Evolution of substrate specificity in a maize anthranilate methyltransferase

Abstract

Secondary metabolites play a key role in mediating pollination and plant defense against herbivory. One such metabolite, methyl anthranilate, is a volatile compound responsible for the recognizable scent of Concord grapes. Methyl anthranilate is commercially used as a bird repellent for golf courses and as a flavoring agent for grape‐flavored foods, beverages, and pharmaceuticals. A variety of plant species such as Zea mays (maize) and Vitis labrusca (fox grape) synthesize methyl anthranilate from anthranilate, an intermediate in tryptophan biosynthesis.
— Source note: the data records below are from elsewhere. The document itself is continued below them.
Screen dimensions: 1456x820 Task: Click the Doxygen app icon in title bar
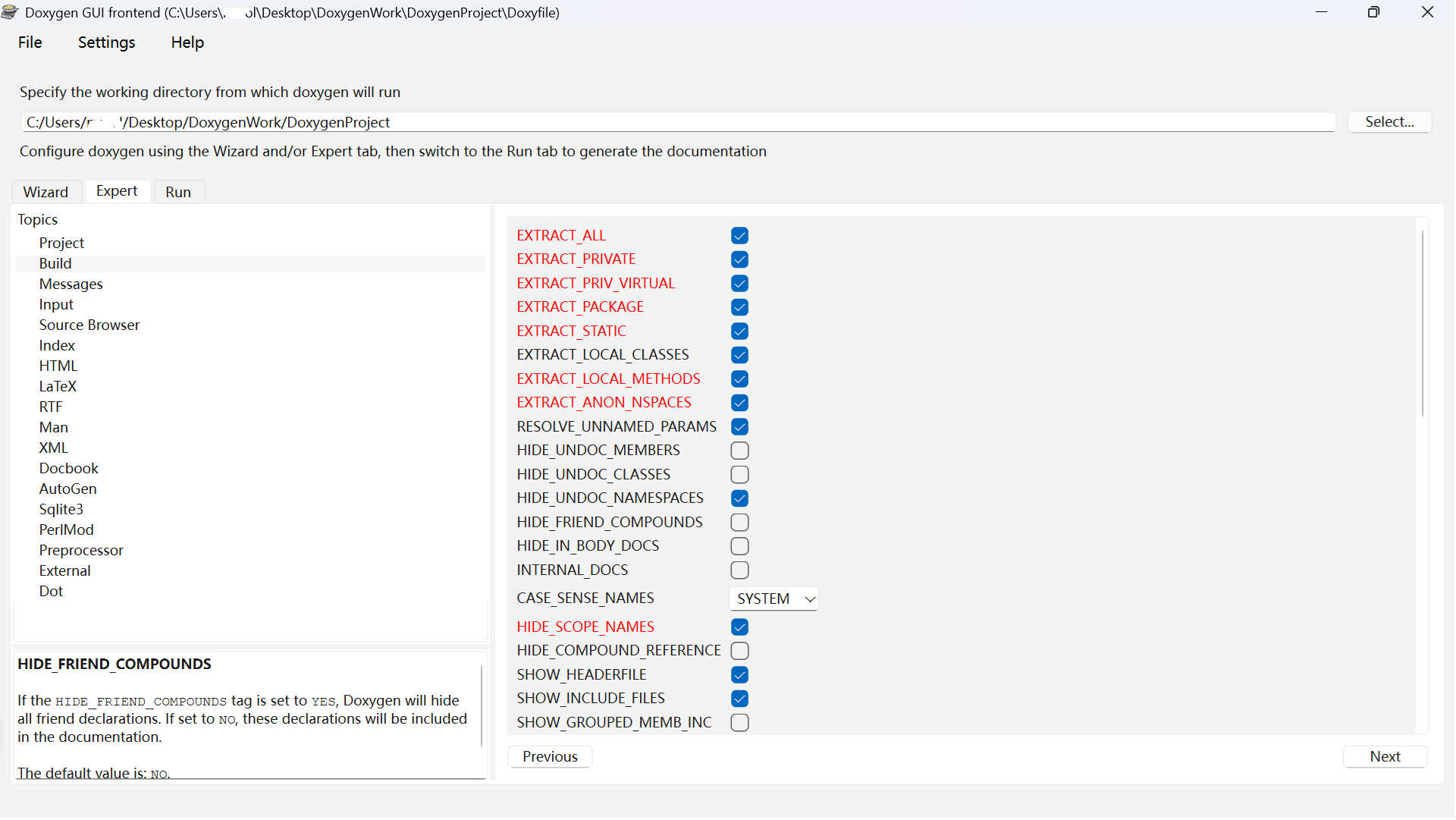[10, 12]
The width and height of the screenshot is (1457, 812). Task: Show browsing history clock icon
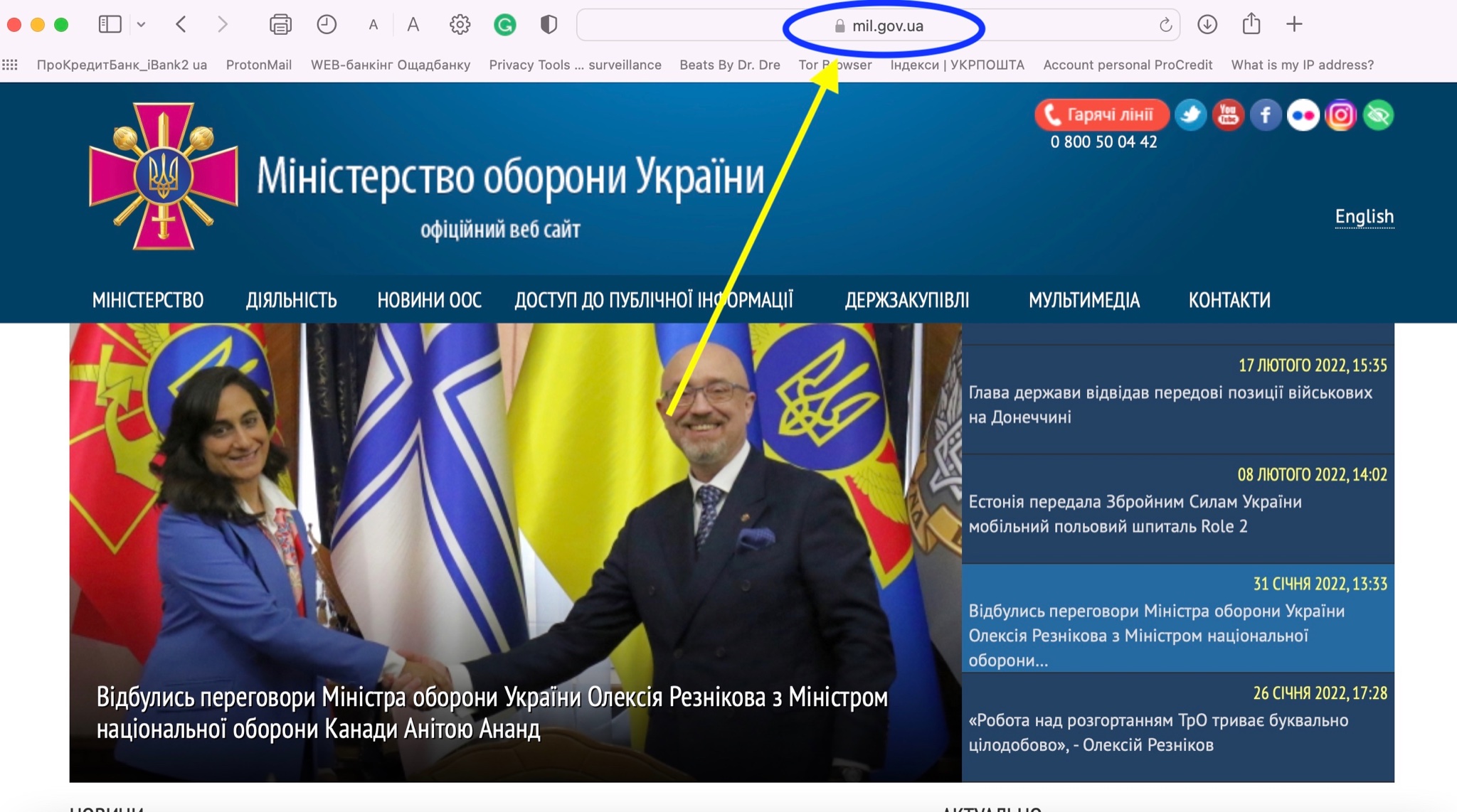pyautogui.click(x=327, y=25)
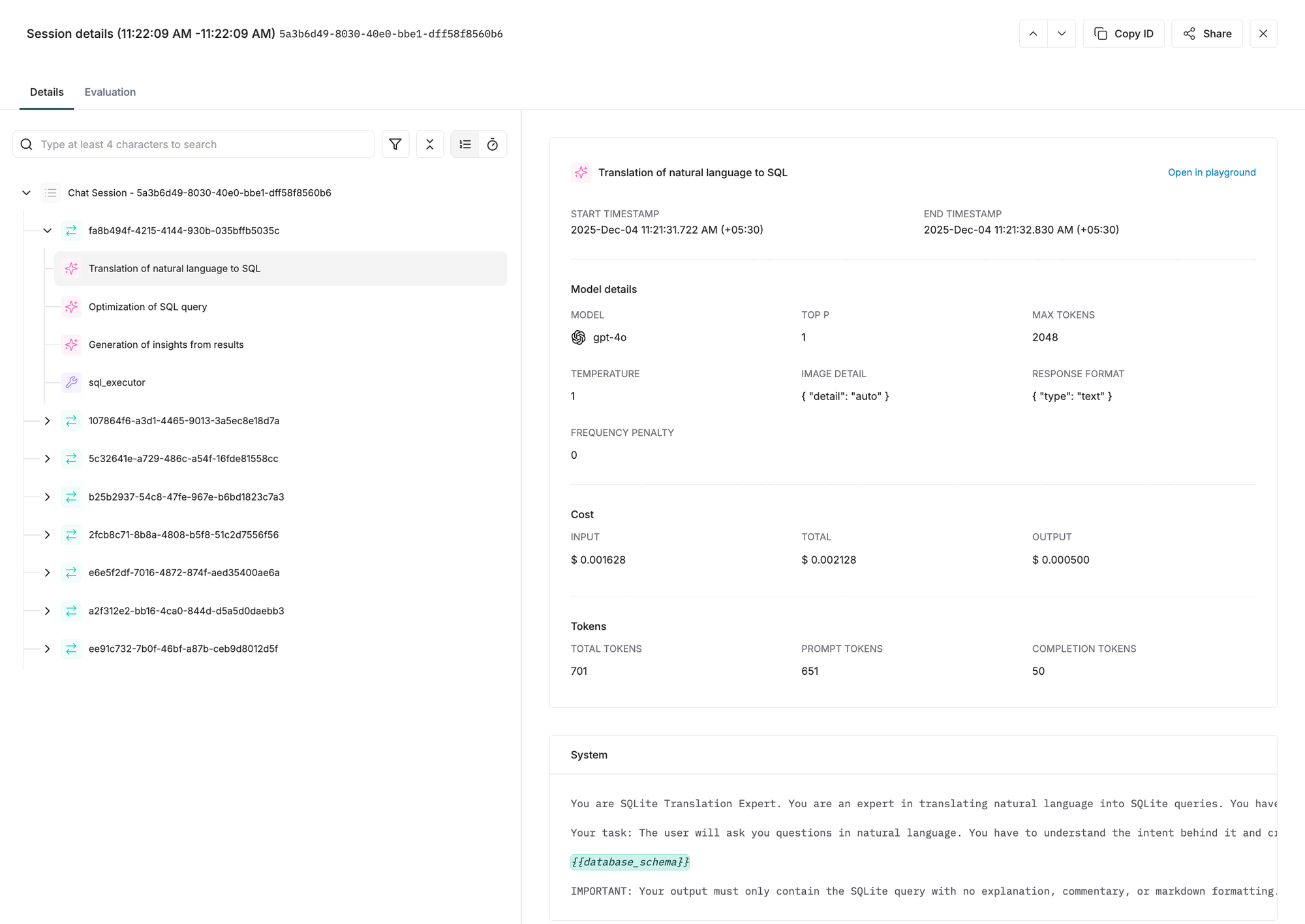Click the Chat Session list icon
The width and height of the screenshot is (1305, 924).
click(x=51, y=193)
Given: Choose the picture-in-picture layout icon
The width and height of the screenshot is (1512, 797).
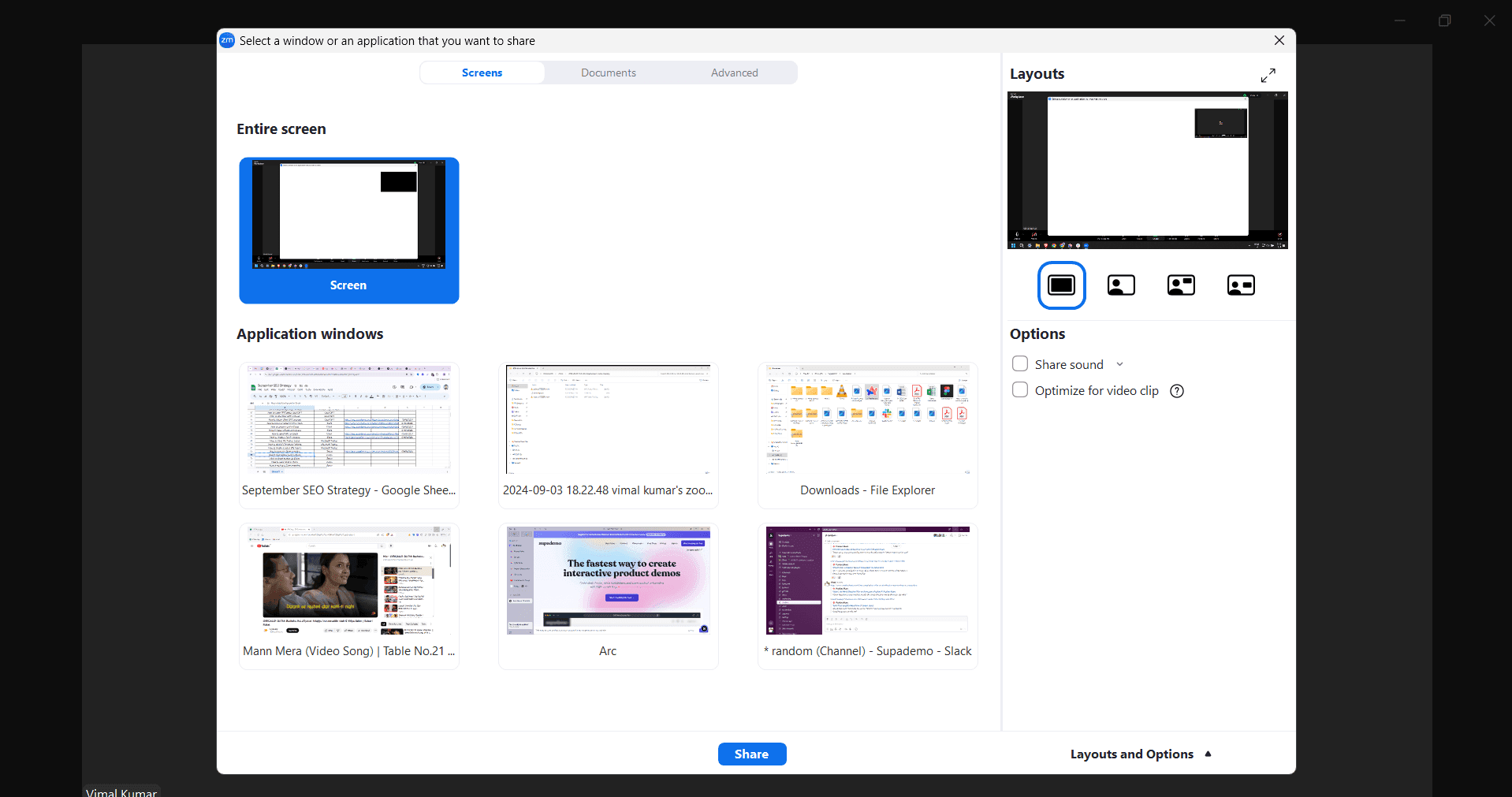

Methyl anthranilate biosynthesis is a classic example of convergent evolution; in maize, this reaction is catalyzed by an anthranilate methyltransferase (AAMT1), while in grape, there is a two‐step pathway. Previous studies have found that the ZmAAMT1 SABATH methyltransferase likely evolved from methyltransferases that recognize the plant pathogen response hormone salicylic acid as a substrate. Using site‐directed mutagenesis, we introduced 12 independent missense mutations at 7 key active site residues with the intention of restoring substrate specificity for salicylic acid. This work will allow us to better trace and understand the evolution of anthranilate‐derived specialized metabolism in plants.